Before the workers’ compensation judge, the employer clarified that they were asking the judge to address the reasonableness and necessity of the claimant’s continued residency at the LTAC facility, as opposed to a skilled nursing facility. The judge concluded that the employer sustained its burden of showing that the stay was not reasonable and necessary, and that the claimant should be moved to a skilled nursing facility. The claimant appealed to the Appeal Board, which affirmed the judge’s decision.

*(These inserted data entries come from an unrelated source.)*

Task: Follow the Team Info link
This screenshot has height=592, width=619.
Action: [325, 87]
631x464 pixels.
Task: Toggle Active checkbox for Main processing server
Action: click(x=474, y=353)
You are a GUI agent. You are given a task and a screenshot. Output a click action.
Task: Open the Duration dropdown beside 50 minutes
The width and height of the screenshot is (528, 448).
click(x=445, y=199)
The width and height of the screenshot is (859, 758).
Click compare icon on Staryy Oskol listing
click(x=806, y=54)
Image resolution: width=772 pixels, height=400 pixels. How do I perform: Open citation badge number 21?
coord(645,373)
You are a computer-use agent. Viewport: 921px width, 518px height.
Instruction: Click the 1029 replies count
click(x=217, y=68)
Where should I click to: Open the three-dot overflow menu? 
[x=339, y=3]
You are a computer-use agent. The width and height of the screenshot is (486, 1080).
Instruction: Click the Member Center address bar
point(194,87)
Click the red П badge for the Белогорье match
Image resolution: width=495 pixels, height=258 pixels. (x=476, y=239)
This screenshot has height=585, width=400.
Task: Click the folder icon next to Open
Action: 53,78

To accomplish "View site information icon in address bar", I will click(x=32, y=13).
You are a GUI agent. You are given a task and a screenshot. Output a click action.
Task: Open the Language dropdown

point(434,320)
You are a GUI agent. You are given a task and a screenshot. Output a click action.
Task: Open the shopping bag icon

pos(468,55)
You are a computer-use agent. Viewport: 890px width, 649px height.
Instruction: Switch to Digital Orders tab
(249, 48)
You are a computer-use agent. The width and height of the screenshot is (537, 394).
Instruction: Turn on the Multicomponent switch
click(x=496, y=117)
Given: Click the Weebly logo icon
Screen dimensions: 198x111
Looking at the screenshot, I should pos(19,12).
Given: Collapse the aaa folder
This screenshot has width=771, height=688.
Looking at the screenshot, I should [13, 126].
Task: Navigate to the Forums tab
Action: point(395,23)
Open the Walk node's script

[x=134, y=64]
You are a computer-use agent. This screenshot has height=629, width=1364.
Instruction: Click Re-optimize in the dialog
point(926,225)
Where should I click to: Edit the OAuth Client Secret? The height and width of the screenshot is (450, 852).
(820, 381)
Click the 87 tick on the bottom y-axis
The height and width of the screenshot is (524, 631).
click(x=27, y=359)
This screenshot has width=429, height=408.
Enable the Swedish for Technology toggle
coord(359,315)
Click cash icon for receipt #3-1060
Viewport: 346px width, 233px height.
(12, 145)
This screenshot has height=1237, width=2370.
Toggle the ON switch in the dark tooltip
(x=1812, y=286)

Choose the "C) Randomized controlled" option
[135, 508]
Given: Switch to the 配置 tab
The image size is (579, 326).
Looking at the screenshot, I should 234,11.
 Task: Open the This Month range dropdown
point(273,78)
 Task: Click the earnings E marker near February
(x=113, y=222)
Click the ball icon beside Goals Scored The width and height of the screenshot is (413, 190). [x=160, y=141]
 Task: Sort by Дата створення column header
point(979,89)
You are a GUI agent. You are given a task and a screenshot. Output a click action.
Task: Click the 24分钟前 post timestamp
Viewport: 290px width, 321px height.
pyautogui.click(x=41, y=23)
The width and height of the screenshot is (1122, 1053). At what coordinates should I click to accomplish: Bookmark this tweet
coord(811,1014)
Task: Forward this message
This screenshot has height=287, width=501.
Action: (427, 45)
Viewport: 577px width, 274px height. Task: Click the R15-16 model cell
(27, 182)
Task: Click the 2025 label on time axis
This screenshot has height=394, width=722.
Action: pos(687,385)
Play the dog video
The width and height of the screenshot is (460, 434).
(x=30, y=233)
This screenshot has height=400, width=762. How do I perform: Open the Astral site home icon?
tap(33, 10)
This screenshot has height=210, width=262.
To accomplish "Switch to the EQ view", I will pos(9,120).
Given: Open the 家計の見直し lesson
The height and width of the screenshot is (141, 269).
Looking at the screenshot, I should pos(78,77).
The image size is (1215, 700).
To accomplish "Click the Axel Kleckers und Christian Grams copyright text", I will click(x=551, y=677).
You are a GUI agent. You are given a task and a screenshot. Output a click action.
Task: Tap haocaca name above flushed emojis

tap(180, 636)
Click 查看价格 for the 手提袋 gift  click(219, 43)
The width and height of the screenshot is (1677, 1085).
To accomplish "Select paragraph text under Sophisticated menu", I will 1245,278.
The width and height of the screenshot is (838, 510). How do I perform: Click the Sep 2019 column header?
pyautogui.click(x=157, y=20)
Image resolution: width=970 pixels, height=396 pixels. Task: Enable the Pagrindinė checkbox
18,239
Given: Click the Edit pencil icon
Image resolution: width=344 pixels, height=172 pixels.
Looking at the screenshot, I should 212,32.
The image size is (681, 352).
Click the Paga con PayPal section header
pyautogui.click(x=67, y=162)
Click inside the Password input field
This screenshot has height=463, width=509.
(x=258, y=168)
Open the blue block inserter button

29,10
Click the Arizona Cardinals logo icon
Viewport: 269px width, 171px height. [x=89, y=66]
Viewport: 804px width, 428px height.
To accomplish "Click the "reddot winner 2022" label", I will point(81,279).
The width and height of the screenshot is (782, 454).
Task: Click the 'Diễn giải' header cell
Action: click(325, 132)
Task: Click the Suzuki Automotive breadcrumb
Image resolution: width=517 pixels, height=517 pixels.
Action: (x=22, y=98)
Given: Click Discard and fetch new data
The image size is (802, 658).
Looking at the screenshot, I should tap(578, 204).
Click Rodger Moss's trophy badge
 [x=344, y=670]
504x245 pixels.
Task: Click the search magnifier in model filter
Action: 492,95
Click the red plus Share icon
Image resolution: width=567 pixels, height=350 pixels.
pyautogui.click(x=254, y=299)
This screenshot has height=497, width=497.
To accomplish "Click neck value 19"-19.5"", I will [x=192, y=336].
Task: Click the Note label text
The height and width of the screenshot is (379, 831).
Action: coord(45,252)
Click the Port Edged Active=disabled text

On appeal to the Commonwealth Court, the claimant argued that the judge lacked jurisdiction to determine whether the claimant’s care should be transferred from an LTAC facility to a skilled nursing facility because the determination was beyond the scope of the permissible Utilization Review consideration. According to the claimant, § 127.406 (b)(7) of the Department Regulations prohibited the URO from considering whether the claimant’s receipt of care at the LTAC facility was reasonable and necessary because the claimant’s presence there did “not directly relate to the reasonableness or necessity of treatment under review.”

The court disagreed and found that the critical question was whether the claimant’s presence at the LTAC facility was reasonable or necessary for the reviewed provider’s treatment to be effective; an issue directly related to the reasonableness or necessity of the treatment under review.

Because the URO never conducted a Utilization Review with respect to the claimant’s LTAC facility stay, the court concluded the workers’ compensation judge did not have jurisdiction to render a decision on that issue. The court held that the employer’s original Utilization Review requests regarding the reasonableness and necessity of the claimant’s stay at the LTAC facility were not prohibited by the Department’s regulations and should have been referred for a Utilization Review determination. The court also held that the judge should have remanded the issue to the Bureau, with a direction that the employer’s requests be assigned to a URO.

The court, therefore, vacated and remanded with instructions to the judge to direct the Bureau to assign the employer’s original Utilization Review request to a URO for a Utilization Review determination.